> [Travail à faire]
(1) Recopiez le passage de l'extrait sur les expériences de Milgram qui va de « De très nombreux » jusqu'à « après les faits. ».
(2) Résumez en trois phrases l'extrait sur les expériences de Milgram.

> [Extrait du document]
######
Outre cette première constatation, pour beaucoup d'entre nous, lorsqu'on entend dans une conversation « Milgram », cela évoque juste pour nos oreilles profanes une autre façon de dire un kilo. Toutefois, sitôt qu'on a entendu parler, ne serait-ce que de très loin, du nom et des expériences de cet éminent psychologue américain, « Milgram » prend une tout autre signification, et bien plus lourde, celle-là.

En effet, Stanley Milgram a montré à la face du monde, que si le nazisme — ou n'importe quelle autre forme de régime autoritaire (pensons par exemple à l'adorable Pol Pot au Cambodge) — était apparu à n'importe quel autre endroit du monde, les résultats eussent été rigoureusement les mêmes car l'humain semble plus ou moins conditionné à obéir aux ordres reçus, quels que puissent être ces ordres.

De très nombreux observateurs ont semblé écoeurés par la défense d'Adolf Eichmann lors de son procès tenu en Israël pour répondre de crimes de guerre à l'égard d'une foule de citoyens juifs pendant la Seconde guerre mondiale. En gros, l'argument d'Eichmann était : « J'ai appliqué les ordres. » Ceci semble révoltant et surtout tellement facile, après les faits.

Or, et c'est là que les expériences de Milgram résonnent comme un coup de tonnerre aux oreilles de la communauté mondiale, preuve à l'appui, n'importe quel bon et brave citoyen est capable d'infliger une torture ou des chocs répétés possiblement mortels s'ils en reçoivent l'injonction par un scientifique qui leur en donne la consigne.

C'est très déstabilisant, n'est-ce pas ? Nous imaginons tous que NOUS, nous n'aurions pas commis de barbarie, pas d'atrocité, rien de tout ça, nous sommes des humanistes, des amis du bien, or… eh bien, non ! Au risque de vous déplaire singulièrement, de vous faire vous écoeurer vous-même dans le miroir, dans certaines conditions qui n'ont rien d'extraordinairement difficiles à reproduire, vous pourriez, vous aussi, vous comporter comme un(e) nazi(e).
######
> [Données fournies]
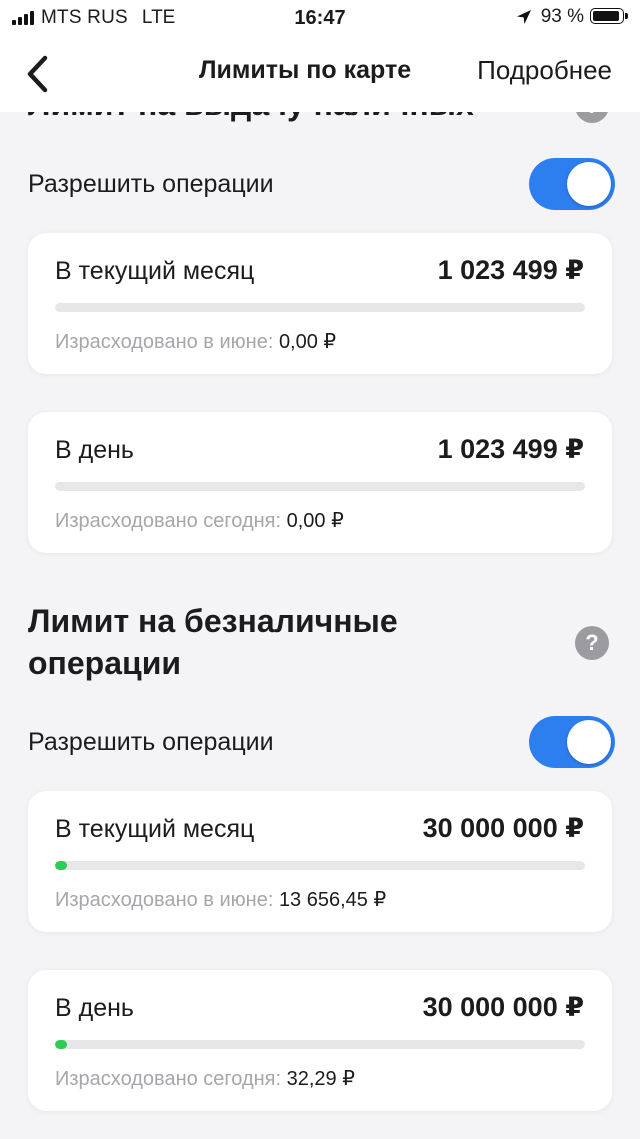 Image resolution: width=640 pixels, height=1139 pixels. I want to click on cashless-help-icon: ?, so click(592, 643).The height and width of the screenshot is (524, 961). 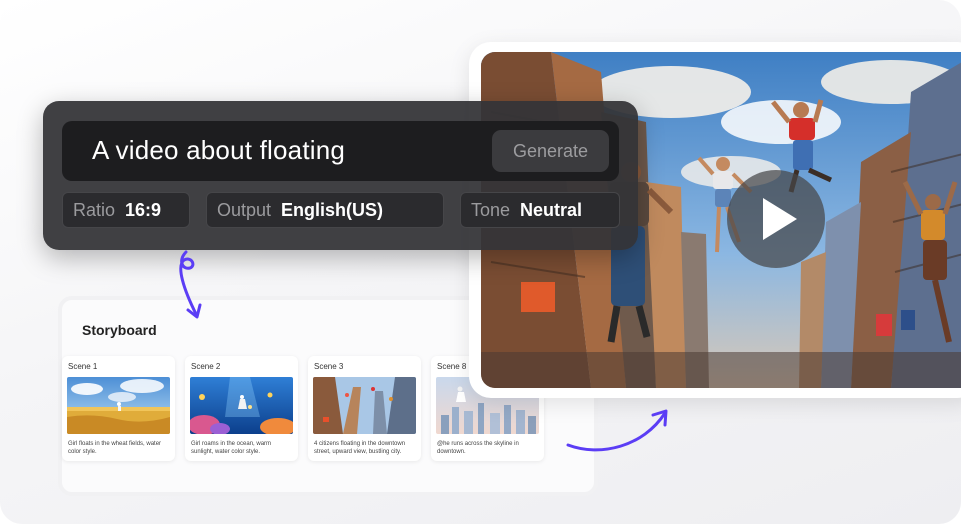 What do you see at coordinates (550, 151) in the screenshot?
I see `generate-button: Generate` at bounding box center [550, 151].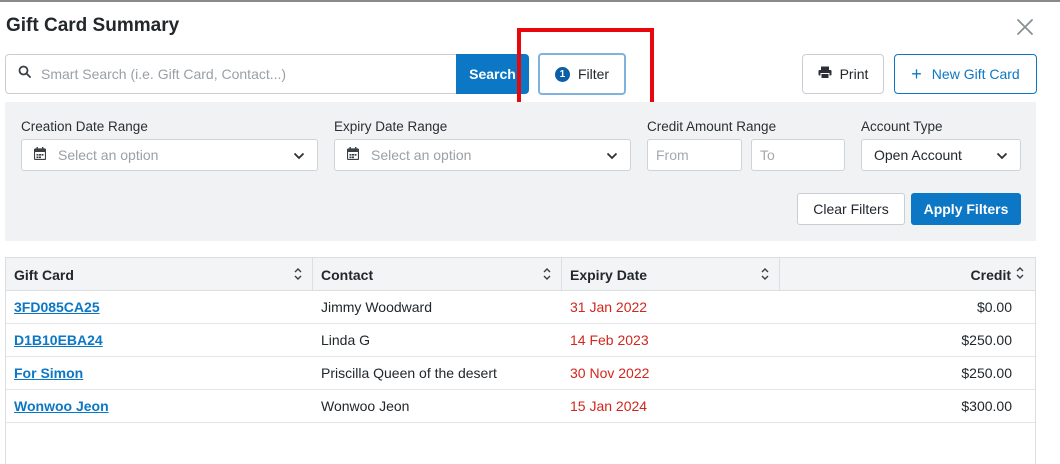 This screenshot has height=464, width=1060. Describe the element at coordinates (160, 274) in the screenshot. I see `column-header-gift-card: Gift Card` at that location.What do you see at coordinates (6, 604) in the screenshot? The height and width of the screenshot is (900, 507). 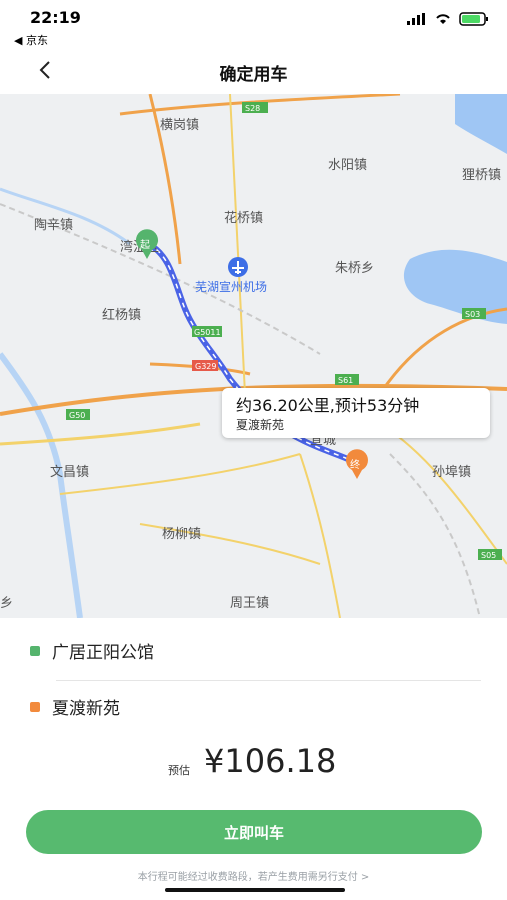 I see `map-label: 乡` at bounding box center [6, 604]. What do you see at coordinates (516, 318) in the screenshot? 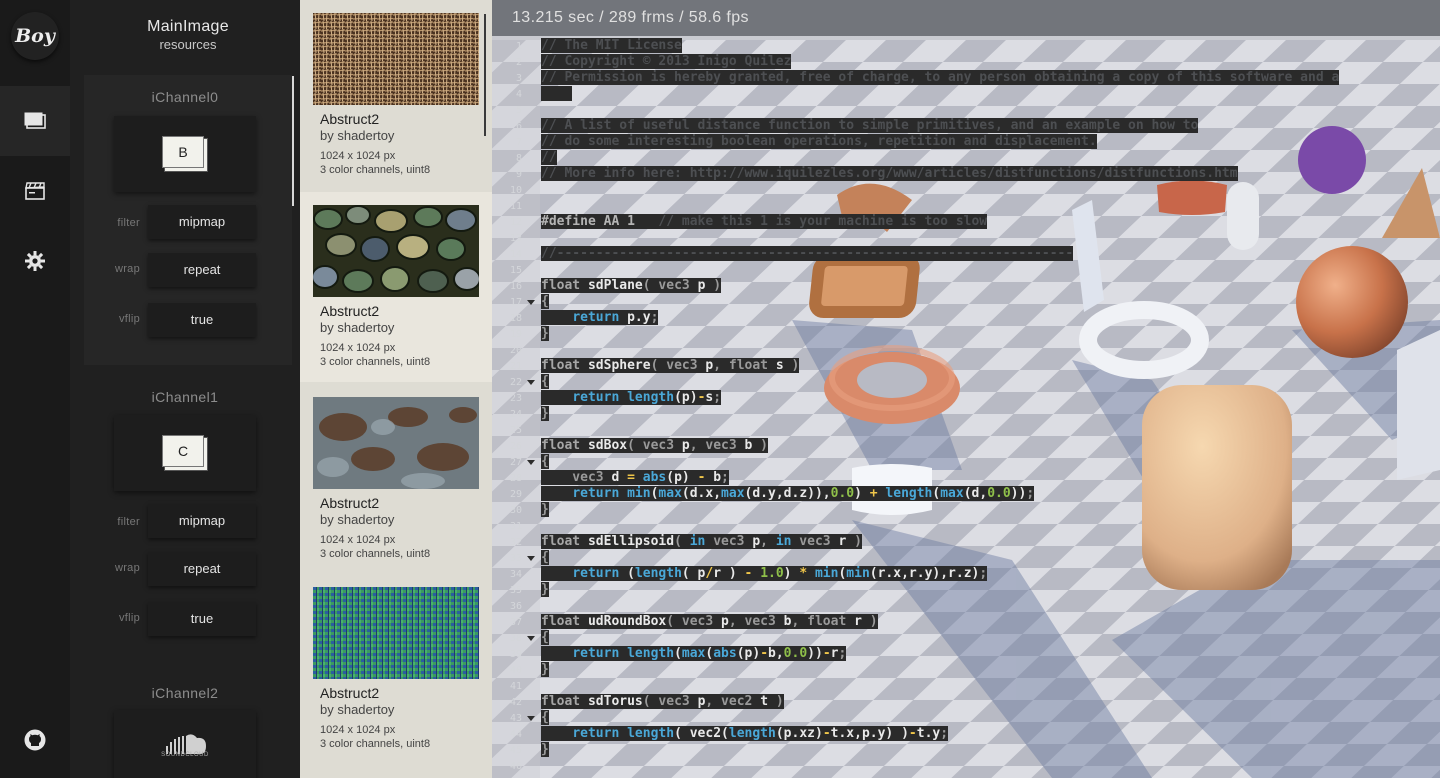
######
> [Corrigé]
(1)
De très nombreux observateurs ont semblé écoeurés par la défense d'Adolf Eichmann lors de son procès tenu en Israël pour répondre de crimes de guerre à l'égard d'une foule de citoyens juifs pendant la Seconde guerre mondiale. En gros, l'argument d'Eichmann était : « J'ai appliqué les ordres. » Ceci semble révoltant et surtout tellement facile, après les faits.

(2) Les expériences du psychologue américain Stanley Milgram ont montré que l'humain semble plus ou moins conditionné à obéir aux ordres reçus, quels qu'ils soient. Alors que la défense d'Adolf Eichmann, « J'ai appliqué les ordres », a écœuré de nombreux observateurs, ces expériences prouvent que n'importe quel bon citoyen peut infliger des chocs possiblement mortels si un scientifique lui en donne la consigne. Contrairement à ce que chacun imagine, dans certaines conditions qui n'ont rien d'extraordinairement difficiles à reproduire, n'importe qui pourrait se comporter comme un nazi.